--- DATA UNDER STUDY Enclosed Below ---

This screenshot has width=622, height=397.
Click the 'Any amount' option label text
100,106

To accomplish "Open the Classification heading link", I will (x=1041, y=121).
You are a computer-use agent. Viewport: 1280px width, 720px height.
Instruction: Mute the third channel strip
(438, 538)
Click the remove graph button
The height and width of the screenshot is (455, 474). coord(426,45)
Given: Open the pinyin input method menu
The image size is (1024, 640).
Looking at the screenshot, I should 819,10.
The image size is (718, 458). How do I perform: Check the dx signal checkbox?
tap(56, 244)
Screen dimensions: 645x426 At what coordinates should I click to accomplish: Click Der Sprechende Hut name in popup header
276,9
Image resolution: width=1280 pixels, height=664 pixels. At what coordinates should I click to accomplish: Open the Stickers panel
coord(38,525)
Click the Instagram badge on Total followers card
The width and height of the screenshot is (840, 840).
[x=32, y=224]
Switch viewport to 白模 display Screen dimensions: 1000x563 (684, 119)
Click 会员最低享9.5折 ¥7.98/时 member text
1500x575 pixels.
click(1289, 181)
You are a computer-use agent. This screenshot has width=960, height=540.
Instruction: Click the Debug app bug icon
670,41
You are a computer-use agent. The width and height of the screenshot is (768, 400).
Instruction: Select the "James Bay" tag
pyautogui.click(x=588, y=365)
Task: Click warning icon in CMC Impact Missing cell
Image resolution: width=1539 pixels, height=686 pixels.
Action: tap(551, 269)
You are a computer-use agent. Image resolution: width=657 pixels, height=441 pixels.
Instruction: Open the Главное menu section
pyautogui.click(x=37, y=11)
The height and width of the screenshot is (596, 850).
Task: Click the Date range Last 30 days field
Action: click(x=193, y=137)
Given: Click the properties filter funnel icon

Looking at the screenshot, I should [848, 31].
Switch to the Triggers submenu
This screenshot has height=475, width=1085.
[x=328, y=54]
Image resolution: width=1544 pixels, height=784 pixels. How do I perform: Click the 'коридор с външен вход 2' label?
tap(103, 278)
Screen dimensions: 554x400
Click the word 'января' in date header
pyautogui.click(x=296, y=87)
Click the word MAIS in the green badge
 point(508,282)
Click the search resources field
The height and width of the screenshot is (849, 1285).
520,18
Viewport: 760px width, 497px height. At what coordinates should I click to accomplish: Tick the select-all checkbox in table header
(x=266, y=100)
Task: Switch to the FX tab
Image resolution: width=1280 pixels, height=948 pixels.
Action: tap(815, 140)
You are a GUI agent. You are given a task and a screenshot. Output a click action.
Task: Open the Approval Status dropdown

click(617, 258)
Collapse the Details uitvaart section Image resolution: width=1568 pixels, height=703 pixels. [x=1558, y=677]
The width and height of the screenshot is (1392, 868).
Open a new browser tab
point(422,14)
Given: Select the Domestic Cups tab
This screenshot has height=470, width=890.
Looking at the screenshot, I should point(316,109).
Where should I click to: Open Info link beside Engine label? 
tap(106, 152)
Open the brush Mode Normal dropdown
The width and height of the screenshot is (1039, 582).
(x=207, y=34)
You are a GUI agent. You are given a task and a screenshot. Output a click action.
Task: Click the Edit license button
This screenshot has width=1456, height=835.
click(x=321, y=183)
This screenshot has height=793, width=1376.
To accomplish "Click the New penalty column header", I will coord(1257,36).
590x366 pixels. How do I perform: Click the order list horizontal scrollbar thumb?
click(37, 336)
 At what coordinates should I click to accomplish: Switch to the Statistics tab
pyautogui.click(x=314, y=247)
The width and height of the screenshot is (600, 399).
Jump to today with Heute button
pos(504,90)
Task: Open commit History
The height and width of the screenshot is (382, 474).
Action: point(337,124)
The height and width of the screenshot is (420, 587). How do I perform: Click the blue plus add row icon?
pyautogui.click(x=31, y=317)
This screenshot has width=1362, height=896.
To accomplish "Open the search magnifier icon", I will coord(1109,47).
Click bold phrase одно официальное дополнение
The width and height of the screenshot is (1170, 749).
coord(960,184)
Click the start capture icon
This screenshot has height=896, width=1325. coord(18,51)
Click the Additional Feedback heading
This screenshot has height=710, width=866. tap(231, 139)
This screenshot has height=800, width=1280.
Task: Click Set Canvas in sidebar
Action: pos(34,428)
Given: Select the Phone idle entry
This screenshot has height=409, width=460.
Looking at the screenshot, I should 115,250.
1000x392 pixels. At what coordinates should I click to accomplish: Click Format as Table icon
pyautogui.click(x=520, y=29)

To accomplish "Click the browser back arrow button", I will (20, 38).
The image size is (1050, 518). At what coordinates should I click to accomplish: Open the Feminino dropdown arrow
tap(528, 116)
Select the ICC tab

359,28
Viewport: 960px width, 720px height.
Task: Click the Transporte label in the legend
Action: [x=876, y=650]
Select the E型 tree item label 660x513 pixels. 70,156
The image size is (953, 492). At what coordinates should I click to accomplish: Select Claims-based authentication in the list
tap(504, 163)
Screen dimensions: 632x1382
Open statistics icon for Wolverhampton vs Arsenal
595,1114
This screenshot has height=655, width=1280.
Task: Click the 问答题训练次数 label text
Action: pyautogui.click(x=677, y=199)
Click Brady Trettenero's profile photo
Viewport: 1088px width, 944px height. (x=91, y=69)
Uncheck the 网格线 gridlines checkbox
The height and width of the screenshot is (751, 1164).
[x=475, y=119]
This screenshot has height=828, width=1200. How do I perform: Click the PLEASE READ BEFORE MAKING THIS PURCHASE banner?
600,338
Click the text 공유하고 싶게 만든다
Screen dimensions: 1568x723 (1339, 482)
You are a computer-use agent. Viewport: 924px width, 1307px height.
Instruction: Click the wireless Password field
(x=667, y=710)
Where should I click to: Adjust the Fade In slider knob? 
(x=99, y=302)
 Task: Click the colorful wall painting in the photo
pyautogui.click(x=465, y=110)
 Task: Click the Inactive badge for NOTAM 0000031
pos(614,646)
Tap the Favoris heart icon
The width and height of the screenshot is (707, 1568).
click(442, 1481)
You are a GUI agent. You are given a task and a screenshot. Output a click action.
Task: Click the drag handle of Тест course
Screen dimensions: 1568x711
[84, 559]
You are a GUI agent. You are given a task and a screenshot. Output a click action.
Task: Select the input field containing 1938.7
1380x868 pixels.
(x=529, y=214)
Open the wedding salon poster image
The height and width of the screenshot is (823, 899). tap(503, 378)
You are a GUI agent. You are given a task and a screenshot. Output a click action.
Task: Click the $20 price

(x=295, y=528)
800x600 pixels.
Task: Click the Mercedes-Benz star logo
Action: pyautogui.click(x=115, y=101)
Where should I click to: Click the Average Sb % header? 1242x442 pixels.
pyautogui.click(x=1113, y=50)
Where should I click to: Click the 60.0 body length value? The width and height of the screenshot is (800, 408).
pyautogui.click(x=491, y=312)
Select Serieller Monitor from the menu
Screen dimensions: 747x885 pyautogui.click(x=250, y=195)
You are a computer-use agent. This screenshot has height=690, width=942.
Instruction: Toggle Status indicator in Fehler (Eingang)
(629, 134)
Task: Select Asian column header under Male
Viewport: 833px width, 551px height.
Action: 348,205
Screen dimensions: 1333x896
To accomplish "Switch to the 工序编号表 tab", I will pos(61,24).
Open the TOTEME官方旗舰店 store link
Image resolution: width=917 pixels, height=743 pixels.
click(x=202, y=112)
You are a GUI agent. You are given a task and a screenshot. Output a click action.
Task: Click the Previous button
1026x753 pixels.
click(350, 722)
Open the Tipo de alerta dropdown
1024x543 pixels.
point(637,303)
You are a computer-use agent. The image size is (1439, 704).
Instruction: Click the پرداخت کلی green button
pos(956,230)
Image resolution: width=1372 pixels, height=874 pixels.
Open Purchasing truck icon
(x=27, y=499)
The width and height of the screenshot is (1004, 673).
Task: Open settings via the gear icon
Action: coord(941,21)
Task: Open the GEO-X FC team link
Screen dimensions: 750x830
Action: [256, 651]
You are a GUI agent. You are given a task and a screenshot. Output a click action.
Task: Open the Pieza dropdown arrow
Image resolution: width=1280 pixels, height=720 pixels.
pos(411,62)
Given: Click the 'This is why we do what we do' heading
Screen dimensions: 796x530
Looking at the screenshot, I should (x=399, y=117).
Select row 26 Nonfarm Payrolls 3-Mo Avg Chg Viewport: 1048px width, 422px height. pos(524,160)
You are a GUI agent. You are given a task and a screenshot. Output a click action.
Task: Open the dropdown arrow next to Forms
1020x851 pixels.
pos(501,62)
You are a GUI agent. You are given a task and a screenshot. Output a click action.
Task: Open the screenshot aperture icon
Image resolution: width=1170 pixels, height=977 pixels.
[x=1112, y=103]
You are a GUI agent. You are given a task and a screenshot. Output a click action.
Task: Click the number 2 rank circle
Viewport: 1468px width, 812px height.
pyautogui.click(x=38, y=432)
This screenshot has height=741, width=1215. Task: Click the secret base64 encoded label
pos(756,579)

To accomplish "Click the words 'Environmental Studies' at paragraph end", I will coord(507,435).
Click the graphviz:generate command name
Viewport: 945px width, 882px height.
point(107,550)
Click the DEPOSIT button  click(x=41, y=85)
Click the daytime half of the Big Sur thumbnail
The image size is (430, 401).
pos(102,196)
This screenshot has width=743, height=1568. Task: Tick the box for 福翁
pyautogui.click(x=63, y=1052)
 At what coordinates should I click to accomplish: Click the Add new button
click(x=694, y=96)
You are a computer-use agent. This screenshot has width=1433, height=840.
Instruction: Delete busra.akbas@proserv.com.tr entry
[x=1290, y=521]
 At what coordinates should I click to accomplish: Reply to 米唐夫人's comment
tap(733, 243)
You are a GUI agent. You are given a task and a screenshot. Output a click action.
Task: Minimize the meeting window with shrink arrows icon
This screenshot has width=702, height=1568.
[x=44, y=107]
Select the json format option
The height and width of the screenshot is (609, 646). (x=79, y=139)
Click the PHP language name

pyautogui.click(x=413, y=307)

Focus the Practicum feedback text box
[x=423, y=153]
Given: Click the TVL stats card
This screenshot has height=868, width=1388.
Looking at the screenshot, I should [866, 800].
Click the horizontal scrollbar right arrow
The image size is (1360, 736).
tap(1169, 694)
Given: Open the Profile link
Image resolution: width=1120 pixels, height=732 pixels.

--- End of Enclosed DATA UNDER STUDY ---

§ WHAT THIS TASK INVOLVES: Where a line of the records contains the word "input", copy that line.

§ SOLUTION TO THIS TASK:
Given: Open the pinyin input method menu
Task: Select the input field containing 1938.7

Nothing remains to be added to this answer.